=== Data records ===
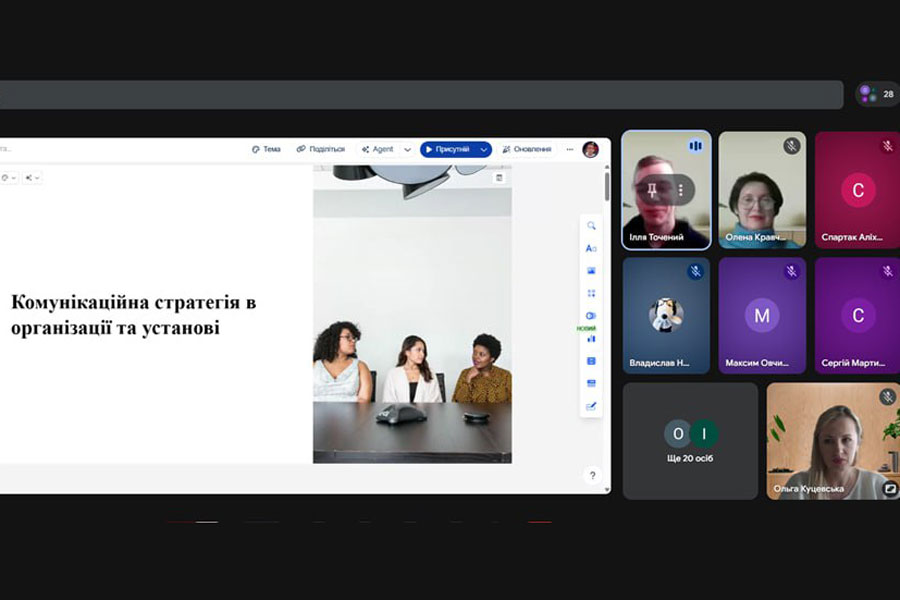Click the chart icon in the side toolbar
The image size is (900, 600).
(x=591, y=338)
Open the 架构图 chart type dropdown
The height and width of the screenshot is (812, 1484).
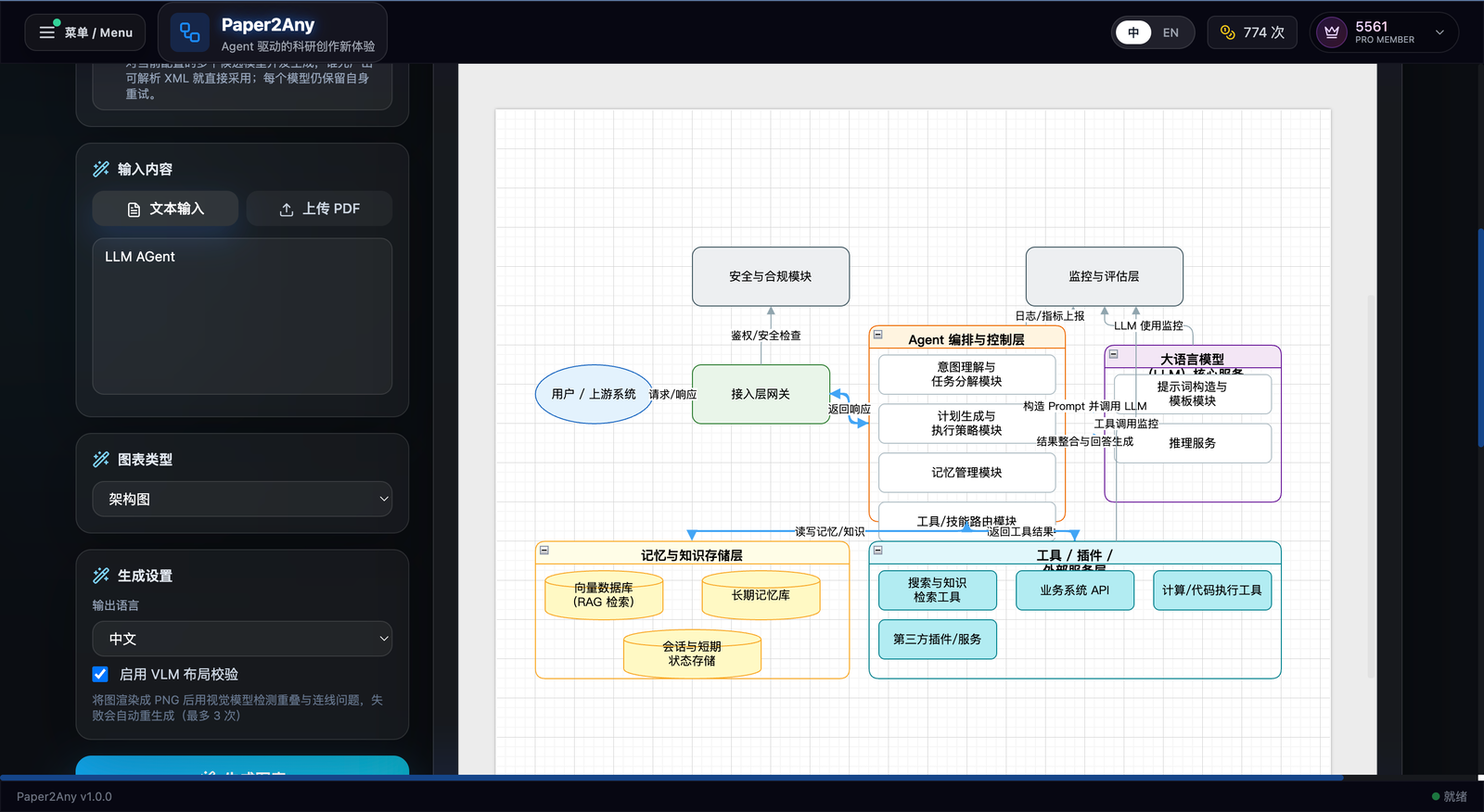pyautogui.click(x=242, y=499)
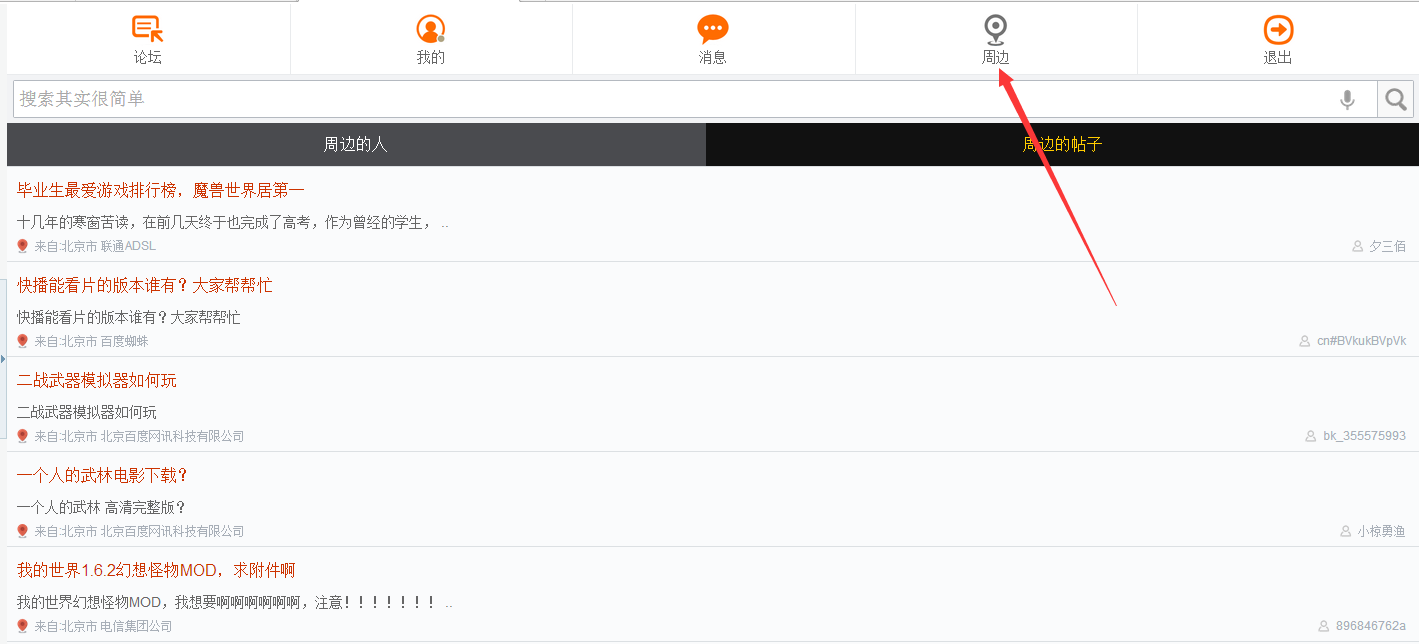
===
Problem requirements – Please give again, word for word, the lines from the one containing "The height and" through the last line of the listing above, inclusive, and leave out pictures.

Answer box –
The height and width of the screenshot is (812, 1484).
pyautogui.click(x=242, y=499)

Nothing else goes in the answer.